Lucianne met us at the gate, and the first thing I saw was a 100-year-old pecan tree that had been blown down, its gigantic root system tipped up. A few yards away lay a tall water oak that had fallen across the edge of their pond. Lucianne explained that the day she returned to the woods after their forty-one-day evacuation, she found what appeared to be total devastation. The canopy of trees—pecan, hackberry, and water oak—was gone. Twisted and fallen trees and limbs littered the property. She said it looked like a graveyard. Yet the magnolia tree next to the house was in full bloom, way ahead of season. At first, she thought the magnolia was confused, but after roaming through the property with her husband and their gardener who is a botanist, she realized that many plants were blooming like crazy, scattering their seeds far ahead of the usual season. With the dense canopy destroyed, the smaller plants, some decades old, had shot up over six feet in the month or so the couple had been gone!

It was as if the forest somehow knew exactly what to do. Lucianne says that what happened in the woods holds important lessons for humans about recovery from and compensation for what we’ve lost.

The Carmichaels decided to leave every tree exactly as it fell. Lucianne says “These trees are our dear friends, and they deserve to be honored and studied. They have not finished their work in the forest.” She envisions environmentalists and artists and poets going to the woods to study, sketch, reflect, and find lessons in many forms, from public policy to poetry, in the fallen trees and the astonishing new growth.

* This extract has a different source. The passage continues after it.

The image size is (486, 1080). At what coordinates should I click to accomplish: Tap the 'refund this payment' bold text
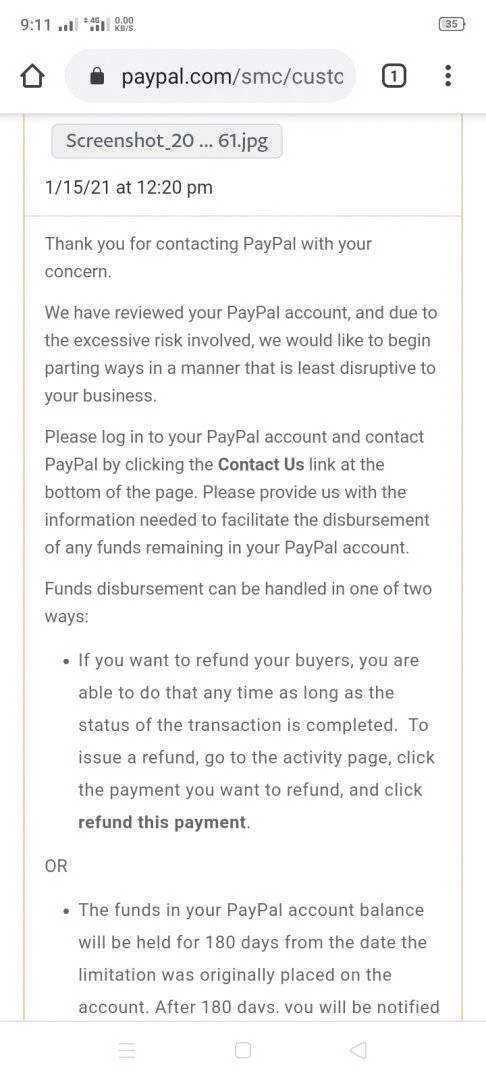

As I left Lucianne at her gate, I thought about the poems my students found this year as they wrote about damaged places they knew. Susan wonders what has become of a piece of her grandmother’s lace she last saw tucked in a drawer on St. Charles Avenue in New Orleans. Billy’s poem is about an oxbow that formed along his uncle’s property near Chalmette. Jamie remembers a rickety wooden rowboat embedded in the mud of the Atchafalaya River Basin. And Kathryn West finds poems on the wingbeats of birds.

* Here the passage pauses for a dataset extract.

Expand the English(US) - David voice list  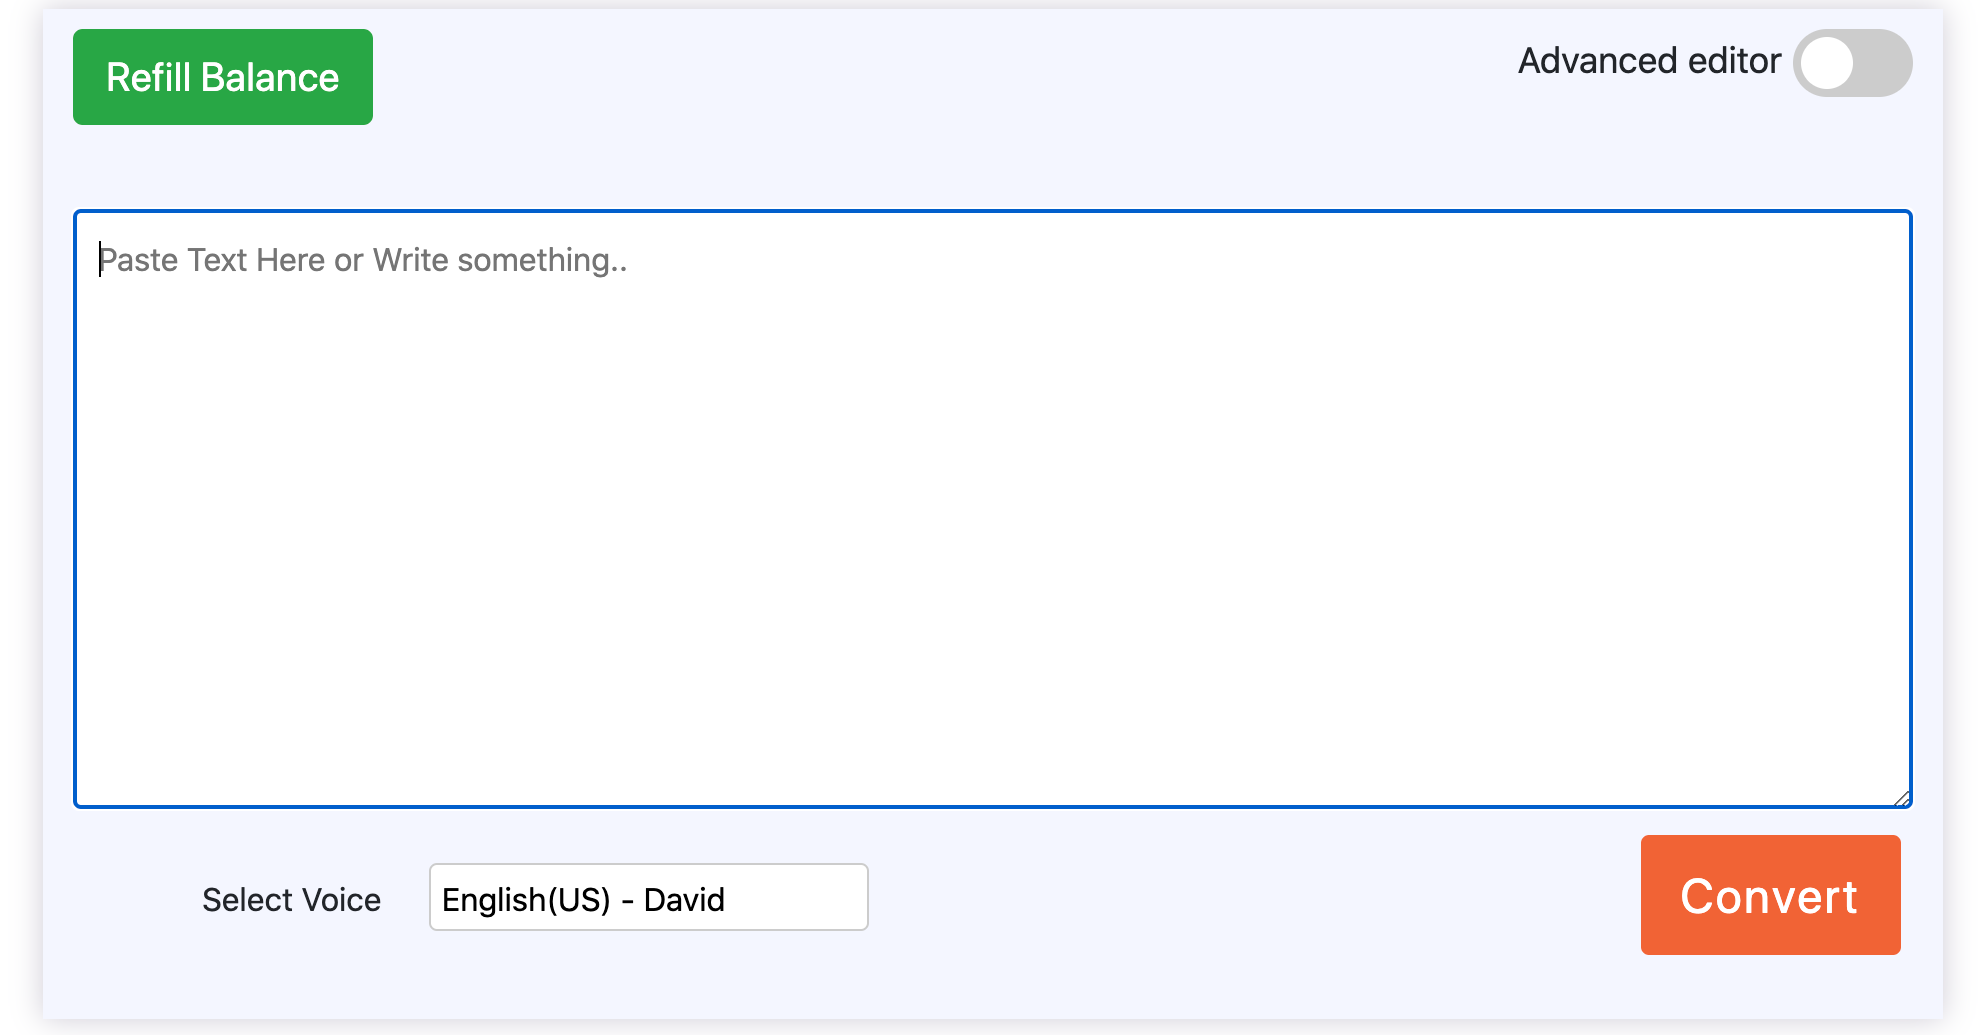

Here’s Kathryn’s poem “Hidden”:

Poems can hide,
Waiting in the shadows dancing under the trees.
Poems can take flight,
Alighting on the wingbeats of a bird.
Open your ears,
They hide in the rain’s gentle requiem.
Take care and listen close,
They hide in the heart’s hidden song.
Look close,
They write themselves in the soul.
Watch,
They hide in the colors of the sunrise.
Poems can hide,
Finding them can be hard.
Put yourself in their way,
They are waiting.

Thank you.

About the Author This past spring Connie McDonald, a long-time teacher-consultant who attended the Acadiana Writing Project summer institute in 1989 and then affiliated with the LSU Writing Project when she moved to Baton Rouge, was honored by the River of Words poetry project. River of Words is a nonprofit organization dedicated to connecting kids to their local watershed through poetry and art.

McDonald was recognized at a formal occasion at the Library of Congress in Washington, D.C. This year’s contest had 18,000 student entries, and several of McDonald’s students were finalists.